ACTIVITIES:
A) Reproduce word for word the passage of the post on diffing models without crosscoders, starting with "This linear map" and going on through "two activation spaces.".
B) Extend the post on diffing models without crosscoders, picking up after its final sentence.

TEXT PROVIDED START

Diffing Models Without Crosscoders

Published November 28, 2024


Despite this not working, you can still see code here

I think that it should be possible to "diff" models like Anthropic does in their crosscoder paper, without training a crosscoder!

We can think of a transformer $T$ as a function from an activation vector to a piece of text in semantic space. Defining addition in this semantic space is kind of tricky, but we say that if we add together two pieces of text that are "happy", we get a piece of text that is happier.

From the initial paper on sparse autoencoders, we know that for two feature vectors $U, V$:

$T(U + V) \approx T(U) + T(V)$

Take this approx with a huge grain of salt, but we can then say that this transformer is a linear map between the SAE feature space and the semantic space.

If for two different transformers $T_1, T_2$ acting on activation spaces $A_1, A_2$, we can find a linear map from $A_1$ to $A_2$ that best aligns the two models, and because the transformer is linear, this alignment should be pretty good! We can then look at where this alignment fails and use that to understand differences between the two models.

This linear map from $A_1$ to $A_2$ is like a change of basis between the two model activation spaces.

Basically, you can find a transformation between the features of one model and the features of another model, and where this transformation fails is where the two models have the most difference.

In this post / notebook, I show emperical evidence that this may be possible!

Method

The method is as follows:

I first learn a linear map between activation spaces $A_1$ and $A_2$ of two different models $T_1, T_2$. I do this by collecting a dataset of activation vectors from each model on the same pieces of text, and learn the linear map $R$ that best converts between the two activation spaces.

I then take the features that form the basis for the feature spaces $F_1, F_2$. We can convert all the features in $F_1$ to the $F_2$ space using the linear map $R$, but I don't know correspondence between the features in $F_1$ and $F_2$. Thus, I use the linear assignment solver / hungarian algorithm to find the best permutation of the features in $F_1$ that minimizes the distance to the features in $F_2$.

I take this alignment for granted, and say that it is perfect. Then, we can say that this is basically the same thing as the crosscoder vector, and just like the crosscoder we can look at the encoder norms to the permuted features in $F_1$ and the encoder norms to the features in $F_2$. Where these differ the most is the features where the models have the most difference.

TEXT PROVIDED END
DATASET EXCERPT START

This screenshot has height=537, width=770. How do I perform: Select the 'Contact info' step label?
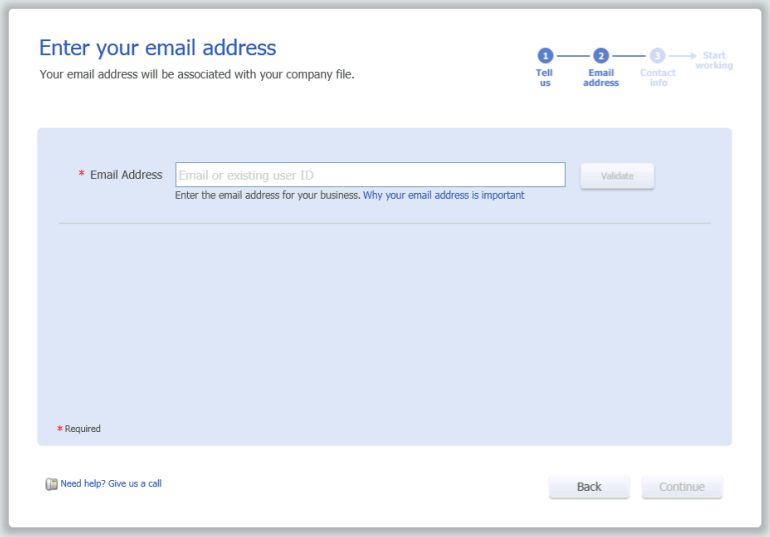(x=658, y=78)
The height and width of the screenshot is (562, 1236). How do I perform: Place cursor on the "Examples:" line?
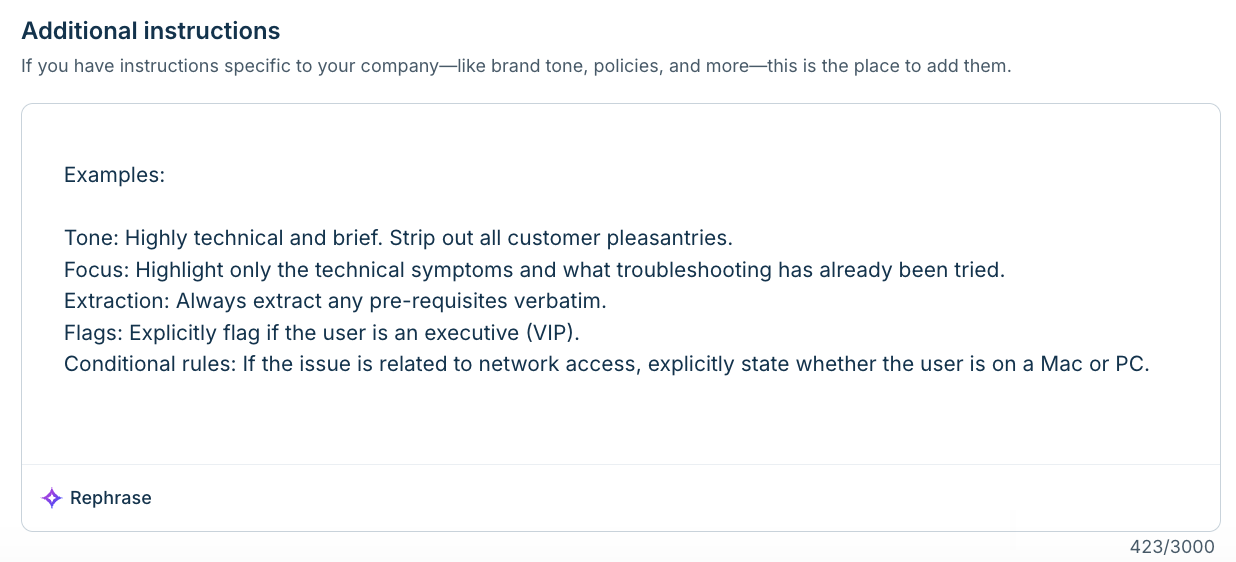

DATASET EXCERPT END

RESULTS FOR THE EXERCISE:
A)
This linear map from $A_1$ to $A_2$ is like a change of basis between the two model activation spaces.

Basically, you can find a transformation between the features of one model and the features of another model, and where this transformation fails is where the two models have the most difference.

In this post / notebook, I show emperical evidence that this may be possible!

Method

The method is as follows:

I first learn a linear map between activation spaces $A_1$ and $A_2$ of two different models $T_1, T_2$. I do this by collecting a dataset of activation vectors from each model on the same pieces of text, and learn the linear map $R$ that best converts between the two activation spaces.

B)
In order to test this, I use the self-interp method introduced in Self-explaining SAE Features (Kharlapenko et al.). This is not ideal, and having the dashboards for this SAE would be best, but I don't have access to this.

Conclusions

In this section, I use the term positive feature to refer to a feature that is present in the base model but not in the instruct model, and negative feature to refer to a feature that is present in the instruct model but not in the base model. I do this because these are the corresponding signs of the difference between the encoder norms corresponding to the features.

As expected, many of the features are not interpretable. This is normal, and is expected given that we only use the self-interp method. However, there are still some nice features! A couple of the positive examples discuss sexual things (cranking up this feature makes the model talk about MILFs):

Steering with feature 11453: The meaning of X sexually is that it is a symbol of the unknown. It can be used to represent anything that is not known or understood.

<h2>What does the

I'm finding it difficult to interpret the negative features. I think that this is best done through looking in a dashboard though.

Furthermore, when looking at norm differences, we get something similar to what the crosscoder paper gets!

image

This is still a work in progress. My next step is to look at the top 30 positive and negative features and see if I can make sense of them.

Updated Conclusion

I got access to a dashboard for the SAE, and this doesn't work. The positive and negative features mostly fire on <bos> tokens, which makes sense. In addition, the feature correpsondence learnt is pretty shit. I think this may be overfitting, but I'm going to drop it now.